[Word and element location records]

━━━━

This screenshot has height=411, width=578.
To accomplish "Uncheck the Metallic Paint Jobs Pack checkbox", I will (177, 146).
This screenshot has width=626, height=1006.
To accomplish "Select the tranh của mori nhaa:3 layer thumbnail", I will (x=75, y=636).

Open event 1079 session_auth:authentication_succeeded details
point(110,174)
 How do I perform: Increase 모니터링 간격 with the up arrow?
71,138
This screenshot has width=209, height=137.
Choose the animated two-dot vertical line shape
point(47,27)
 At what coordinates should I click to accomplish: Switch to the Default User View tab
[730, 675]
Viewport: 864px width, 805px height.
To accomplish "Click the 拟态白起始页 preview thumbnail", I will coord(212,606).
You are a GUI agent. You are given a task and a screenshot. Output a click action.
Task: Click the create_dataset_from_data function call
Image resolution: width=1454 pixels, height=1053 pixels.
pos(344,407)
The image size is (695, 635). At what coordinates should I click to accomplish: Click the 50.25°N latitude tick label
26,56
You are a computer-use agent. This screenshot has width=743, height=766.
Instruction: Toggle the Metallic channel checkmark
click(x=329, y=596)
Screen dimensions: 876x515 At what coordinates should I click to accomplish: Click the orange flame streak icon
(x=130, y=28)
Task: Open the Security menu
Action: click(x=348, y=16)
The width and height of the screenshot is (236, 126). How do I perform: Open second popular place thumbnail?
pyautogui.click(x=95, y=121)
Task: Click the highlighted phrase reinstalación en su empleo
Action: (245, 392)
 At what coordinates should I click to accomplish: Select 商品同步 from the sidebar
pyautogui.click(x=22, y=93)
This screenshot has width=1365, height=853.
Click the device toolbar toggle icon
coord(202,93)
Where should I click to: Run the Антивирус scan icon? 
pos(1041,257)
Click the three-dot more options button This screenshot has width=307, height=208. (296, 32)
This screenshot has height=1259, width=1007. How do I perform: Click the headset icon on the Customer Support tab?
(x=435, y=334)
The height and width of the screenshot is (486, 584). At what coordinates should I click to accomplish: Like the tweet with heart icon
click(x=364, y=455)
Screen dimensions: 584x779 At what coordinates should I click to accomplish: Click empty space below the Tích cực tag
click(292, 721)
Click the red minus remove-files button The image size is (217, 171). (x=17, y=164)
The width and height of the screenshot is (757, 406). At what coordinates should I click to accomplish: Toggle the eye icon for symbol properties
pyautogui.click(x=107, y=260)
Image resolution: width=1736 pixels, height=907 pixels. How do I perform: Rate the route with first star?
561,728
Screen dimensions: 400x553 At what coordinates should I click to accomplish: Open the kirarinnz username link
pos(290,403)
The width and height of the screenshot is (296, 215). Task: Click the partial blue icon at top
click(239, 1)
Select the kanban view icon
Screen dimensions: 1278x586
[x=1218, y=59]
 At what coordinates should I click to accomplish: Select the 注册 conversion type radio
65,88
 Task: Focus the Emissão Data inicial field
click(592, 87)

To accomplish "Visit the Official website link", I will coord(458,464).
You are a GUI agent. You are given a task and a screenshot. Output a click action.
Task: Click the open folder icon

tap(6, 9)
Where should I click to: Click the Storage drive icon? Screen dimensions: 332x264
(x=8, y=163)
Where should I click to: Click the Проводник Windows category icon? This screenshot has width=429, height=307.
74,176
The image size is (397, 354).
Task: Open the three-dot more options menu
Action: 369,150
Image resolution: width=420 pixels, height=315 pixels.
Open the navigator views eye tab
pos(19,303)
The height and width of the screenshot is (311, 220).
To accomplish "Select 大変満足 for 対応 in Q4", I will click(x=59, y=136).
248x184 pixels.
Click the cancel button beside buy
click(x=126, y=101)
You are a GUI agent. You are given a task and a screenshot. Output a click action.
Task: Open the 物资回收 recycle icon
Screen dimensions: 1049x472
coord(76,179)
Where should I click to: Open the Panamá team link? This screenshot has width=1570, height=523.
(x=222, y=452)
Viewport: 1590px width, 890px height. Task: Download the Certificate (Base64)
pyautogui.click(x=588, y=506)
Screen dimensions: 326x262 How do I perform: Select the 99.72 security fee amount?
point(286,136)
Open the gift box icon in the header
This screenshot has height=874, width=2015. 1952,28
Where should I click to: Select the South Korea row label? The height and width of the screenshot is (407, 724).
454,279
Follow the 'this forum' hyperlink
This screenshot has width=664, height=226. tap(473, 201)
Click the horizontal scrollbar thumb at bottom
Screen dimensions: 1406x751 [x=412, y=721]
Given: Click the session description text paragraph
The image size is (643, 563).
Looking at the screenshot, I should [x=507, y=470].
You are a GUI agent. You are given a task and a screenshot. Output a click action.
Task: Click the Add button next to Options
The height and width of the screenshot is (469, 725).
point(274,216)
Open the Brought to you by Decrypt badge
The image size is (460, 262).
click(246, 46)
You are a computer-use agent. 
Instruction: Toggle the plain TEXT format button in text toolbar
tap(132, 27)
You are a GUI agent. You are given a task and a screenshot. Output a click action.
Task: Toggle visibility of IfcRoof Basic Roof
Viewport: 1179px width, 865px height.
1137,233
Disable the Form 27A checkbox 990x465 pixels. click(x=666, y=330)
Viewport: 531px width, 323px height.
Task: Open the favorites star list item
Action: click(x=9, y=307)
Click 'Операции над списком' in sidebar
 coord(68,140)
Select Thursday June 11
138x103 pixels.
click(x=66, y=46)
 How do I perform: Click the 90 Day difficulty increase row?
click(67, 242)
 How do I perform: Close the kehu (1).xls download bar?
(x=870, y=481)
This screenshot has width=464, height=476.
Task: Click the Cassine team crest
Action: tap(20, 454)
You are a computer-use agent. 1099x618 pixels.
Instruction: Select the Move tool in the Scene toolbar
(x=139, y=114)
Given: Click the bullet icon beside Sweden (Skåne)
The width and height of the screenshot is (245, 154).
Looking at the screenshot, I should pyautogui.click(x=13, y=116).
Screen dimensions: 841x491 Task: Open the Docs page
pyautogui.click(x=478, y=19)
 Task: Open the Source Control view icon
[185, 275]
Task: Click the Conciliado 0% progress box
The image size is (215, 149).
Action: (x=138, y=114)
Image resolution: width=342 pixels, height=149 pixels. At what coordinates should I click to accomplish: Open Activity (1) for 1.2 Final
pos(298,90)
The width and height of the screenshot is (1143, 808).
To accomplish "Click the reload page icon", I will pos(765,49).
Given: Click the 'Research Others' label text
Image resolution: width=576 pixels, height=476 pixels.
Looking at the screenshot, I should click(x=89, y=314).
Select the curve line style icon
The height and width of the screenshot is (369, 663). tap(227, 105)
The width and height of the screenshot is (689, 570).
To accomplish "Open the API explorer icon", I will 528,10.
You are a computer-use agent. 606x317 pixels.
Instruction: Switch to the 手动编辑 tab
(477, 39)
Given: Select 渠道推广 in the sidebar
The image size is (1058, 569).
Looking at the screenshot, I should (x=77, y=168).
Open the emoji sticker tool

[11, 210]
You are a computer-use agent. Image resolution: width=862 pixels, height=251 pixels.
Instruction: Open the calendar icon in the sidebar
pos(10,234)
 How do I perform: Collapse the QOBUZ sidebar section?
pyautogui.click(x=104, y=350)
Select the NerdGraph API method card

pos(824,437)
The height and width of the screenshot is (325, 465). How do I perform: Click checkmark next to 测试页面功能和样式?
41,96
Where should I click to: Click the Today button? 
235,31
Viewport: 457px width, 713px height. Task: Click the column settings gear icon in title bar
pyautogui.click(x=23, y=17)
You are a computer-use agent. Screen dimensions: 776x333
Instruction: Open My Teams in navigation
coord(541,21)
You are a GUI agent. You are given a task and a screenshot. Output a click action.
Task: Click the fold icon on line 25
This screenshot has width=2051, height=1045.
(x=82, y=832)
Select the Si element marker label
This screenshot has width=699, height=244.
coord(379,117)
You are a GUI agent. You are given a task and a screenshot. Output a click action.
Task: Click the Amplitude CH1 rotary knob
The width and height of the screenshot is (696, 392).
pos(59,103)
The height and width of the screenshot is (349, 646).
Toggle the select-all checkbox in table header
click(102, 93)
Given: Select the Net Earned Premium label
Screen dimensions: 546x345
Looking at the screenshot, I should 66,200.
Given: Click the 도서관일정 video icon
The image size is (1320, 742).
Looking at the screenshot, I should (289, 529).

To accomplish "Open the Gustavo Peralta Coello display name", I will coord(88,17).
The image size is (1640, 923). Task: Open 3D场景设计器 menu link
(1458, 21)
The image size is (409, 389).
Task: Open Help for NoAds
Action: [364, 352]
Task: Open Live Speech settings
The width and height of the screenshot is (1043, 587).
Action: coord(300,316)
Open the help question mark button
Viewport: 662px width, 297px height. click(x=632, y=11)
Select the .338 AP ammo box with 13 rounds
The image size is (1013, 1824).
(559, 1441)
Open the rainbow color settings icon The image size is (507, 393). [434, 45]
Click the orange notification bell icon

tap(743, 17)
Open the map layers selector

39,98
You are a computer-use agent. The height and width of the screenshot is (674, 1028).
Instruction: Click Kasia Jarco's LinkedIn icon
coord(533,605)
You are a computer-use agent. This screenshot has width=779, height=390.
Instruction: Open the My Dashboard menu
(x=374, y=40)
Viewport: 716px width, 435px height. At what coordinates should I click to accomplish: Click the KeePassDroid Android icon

━━━━

[What is required] Filter the listing above down to the lines containing the string "thumbnail", and copy each of them out in full.

[Expected answer]
To accomplish "Select the tranh của mori nhaa:3 layer thumbnail", I will (x=75, y=636).
To accomplish "Click the 拟态白起始页 preview thumbnail", I will coord(212,606).
The width and height of the screenshot is (236, 126). How do I perform: Open second popular place thumbnail?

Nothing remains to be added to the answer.